Ratcliffe targets ‘Wembley of the North’ status for new United stadium

Featured image credit: Rob Ridley

British billionaire Sir Jim Ratcliffe, founder and chairman of petrochemicals company Ineos, is set to push for a new stadium that would create a “Wembley of the North”, according to multiple reports, as part of his investment deal in Manchester United.

First reported by The Telegraph, Ratcliffe’s vision for United’s stadium future is said to be underpinned by the belief that the North of England deserves a venue to rival that of London’s Wembley Stadium.

Sources close to Ratcliffe told Telegraph Sport: “He feels the club needs an absolute state-of-the-art, knock-it-out-of-the-park, ‘wow’ stadium. And we feel there’s a strong argument for the country having a top-class major venue in the North – a Wembley of the North.”

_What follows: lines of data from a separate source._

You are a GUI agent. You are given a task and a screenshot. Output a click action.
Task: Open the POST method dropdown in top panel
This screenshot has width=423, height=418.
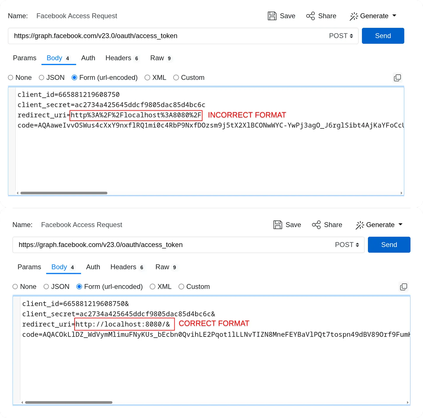click(341, 36)
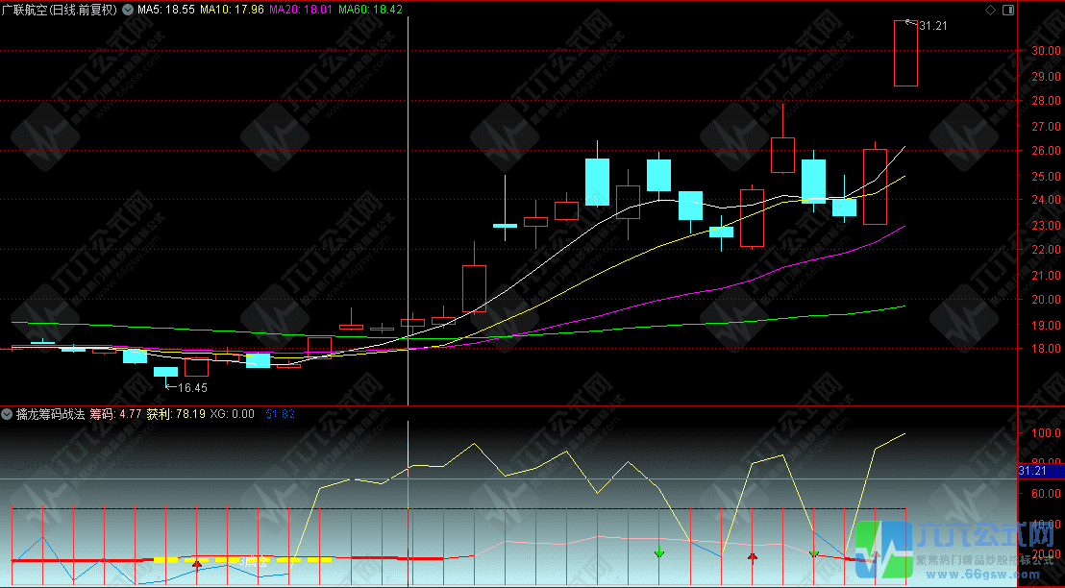Click the first green down-arrow signal
Viewport: 1065px width, 588px height.
659,553
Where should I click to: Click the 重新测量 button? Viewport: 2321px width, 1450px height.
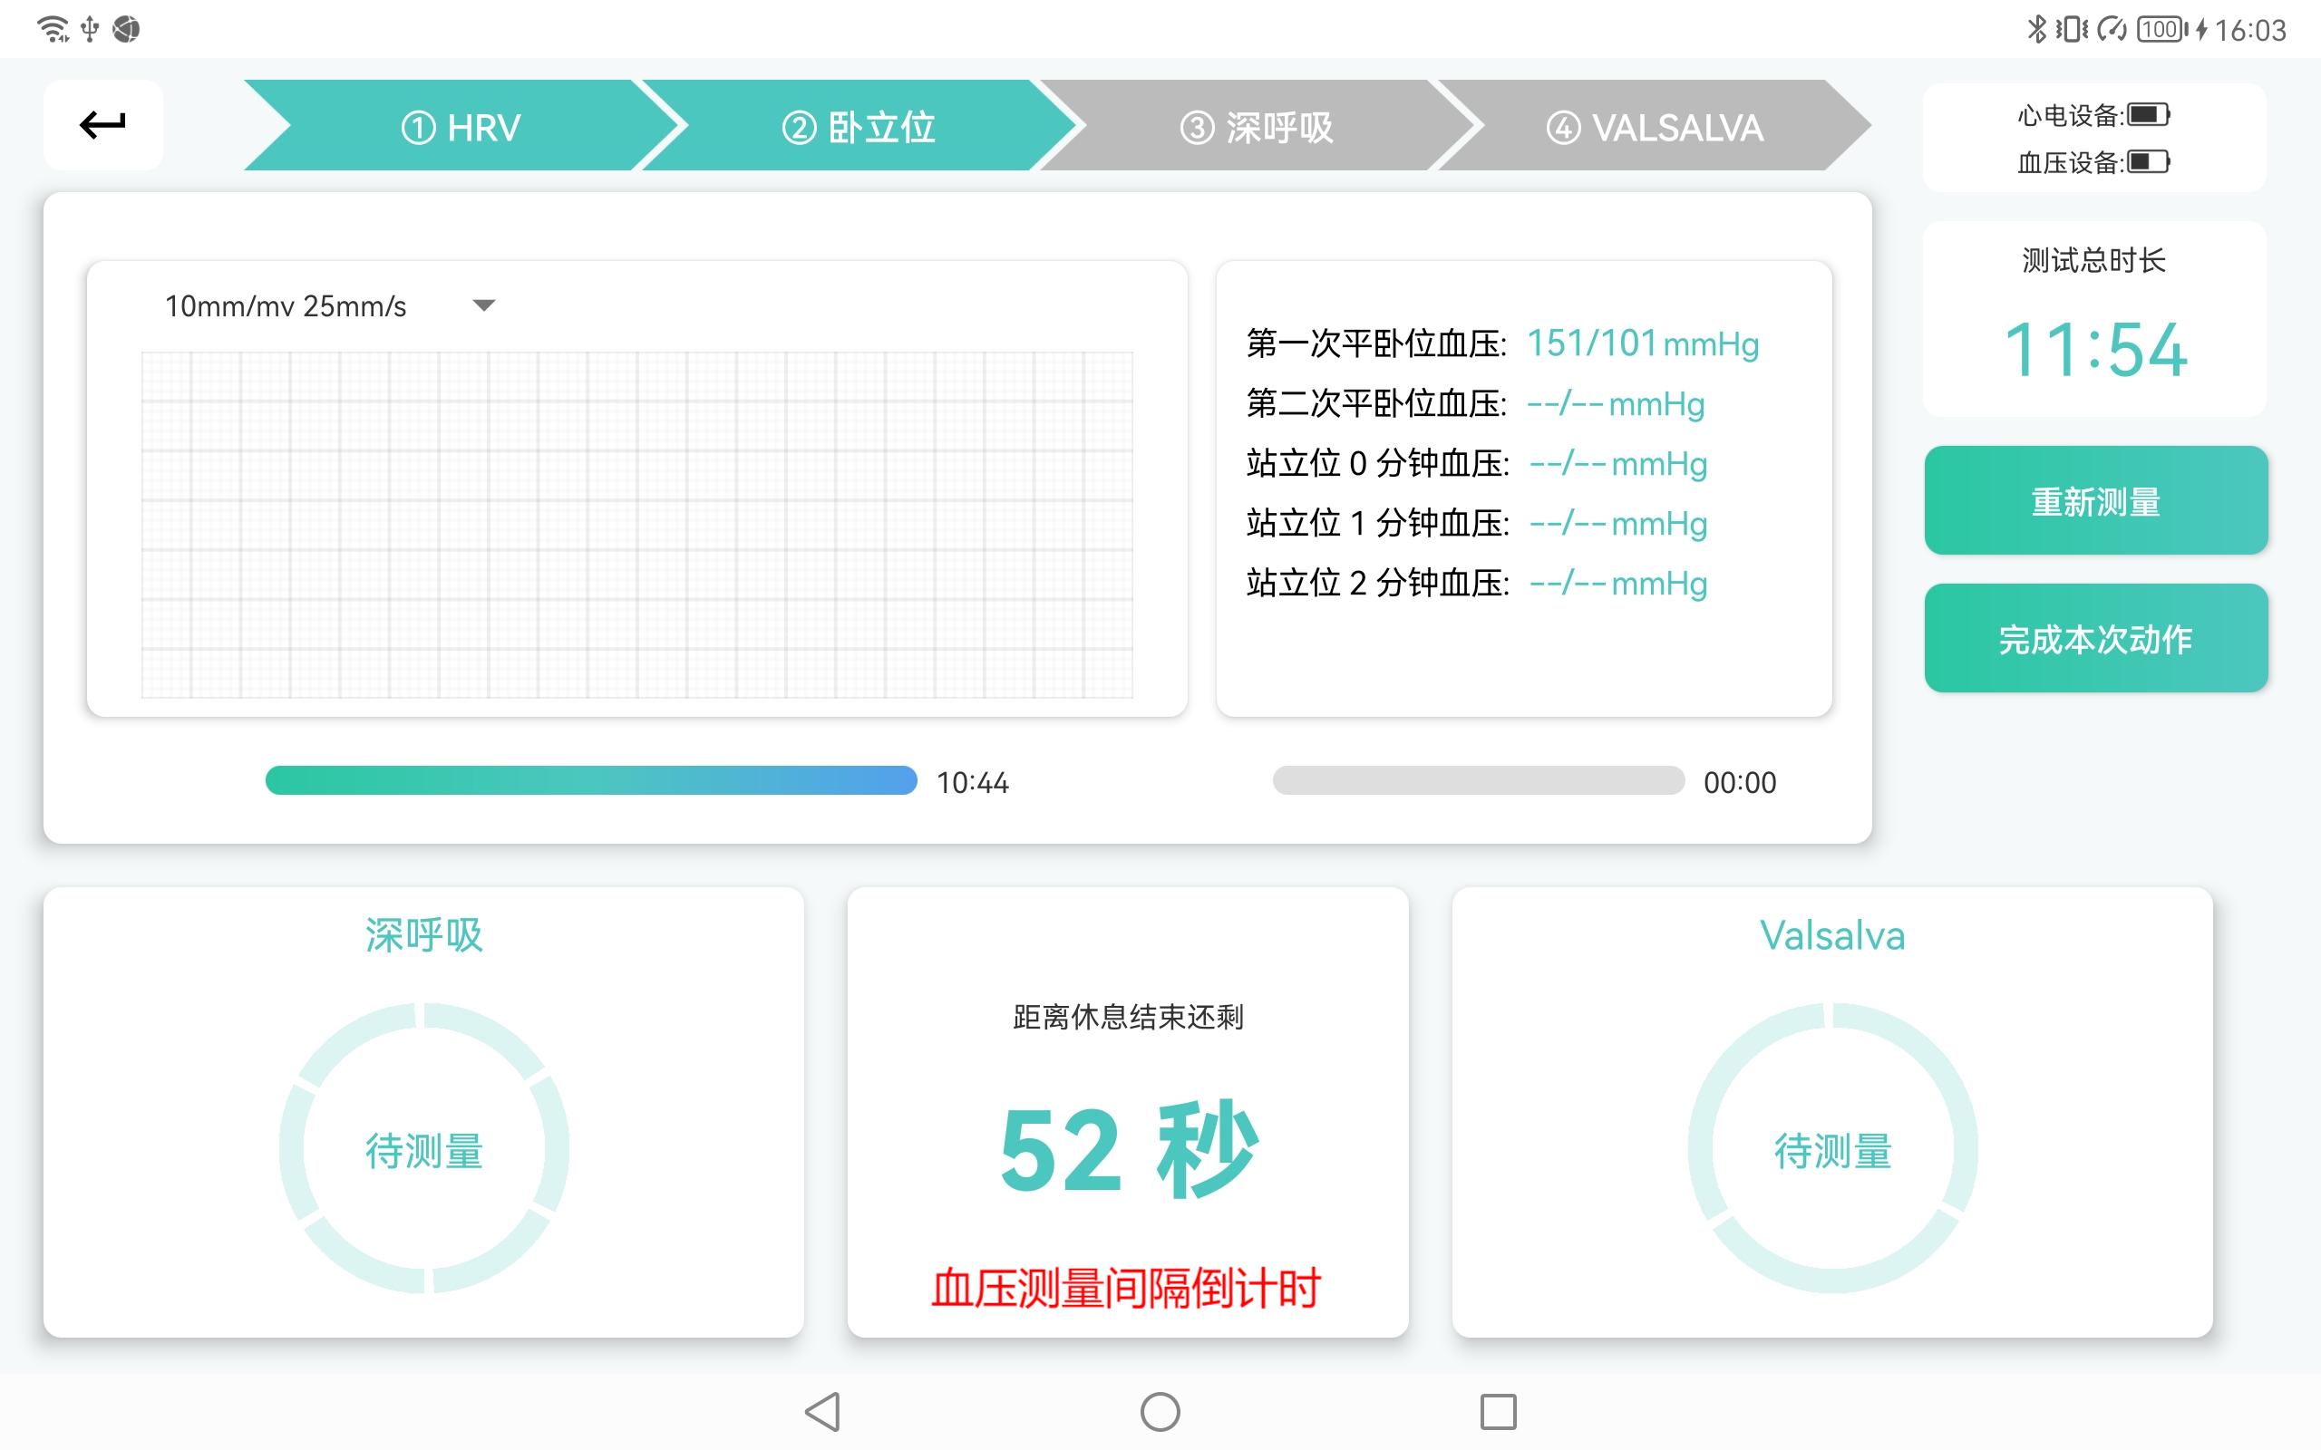coord(2096,501)
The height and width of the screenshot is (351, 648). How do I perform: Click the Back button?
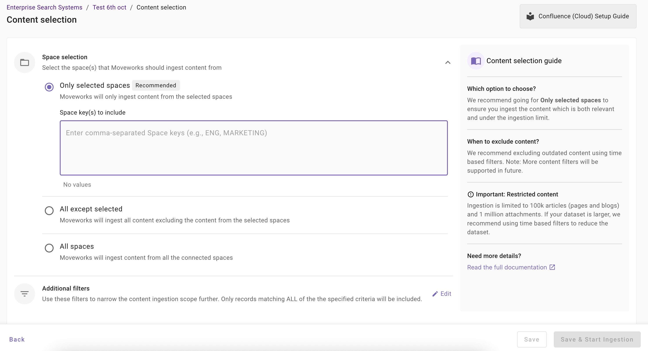pos(17,339)
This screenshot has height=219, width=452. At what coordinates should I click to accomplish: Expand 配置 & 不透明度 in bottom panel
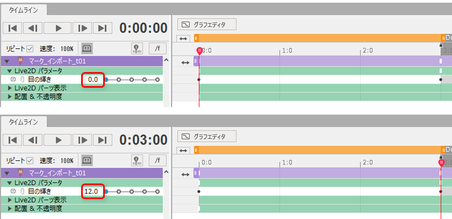point(10,209)
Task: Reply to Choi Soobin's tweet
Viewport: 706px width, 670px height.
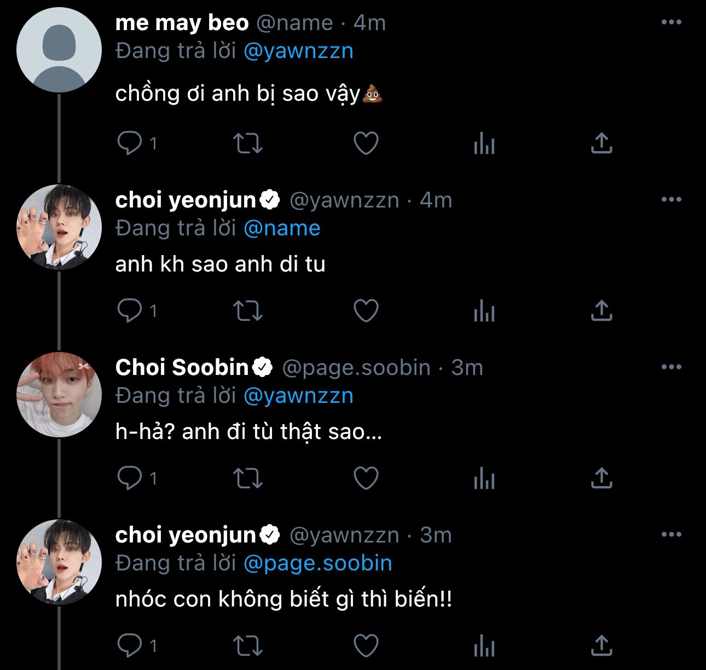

The latest developments in the saga surrounding the future of both United and its Old Trafford home come with Ratcliffe’s £1.03bn (€1.21bn/$1.3bn) deal for a 28.9% stake in the club expected to secure regulatory approval later this month. Part of the agreement with United’s American owners, the Glazer family, is that an additional £237m of initial investment would be made available for Old Trafford.

Ratcliffe, a boyhood United fan, is said to believe that supporters would be in favour of a new stadium on the land immediately surrounding Old Trafford. “The spiritual home is important,” sources said. “We think the fans would be quite happy to accept a brand new stadium if we stay where we are.”

It is believed that expanding the current 74,000-capacity stadium would cost at least £800m, with a new stadium having a price tag in the range of £1.5bn to £2bn. The Telegraph said Ratcliffe and Ineos officials have already commenced talks with Andy Burnham, Mayor of Greater Manchester, Trafford Council leaders and other civic officials over the future of Old Trafford, while also starting to explore financial options.

The Manchester Evening News said today that United has been advised a new build is the best option, while The Guardian said a stadium complex with a capacity of about 100,000 is being considered that would cost more than £3bn.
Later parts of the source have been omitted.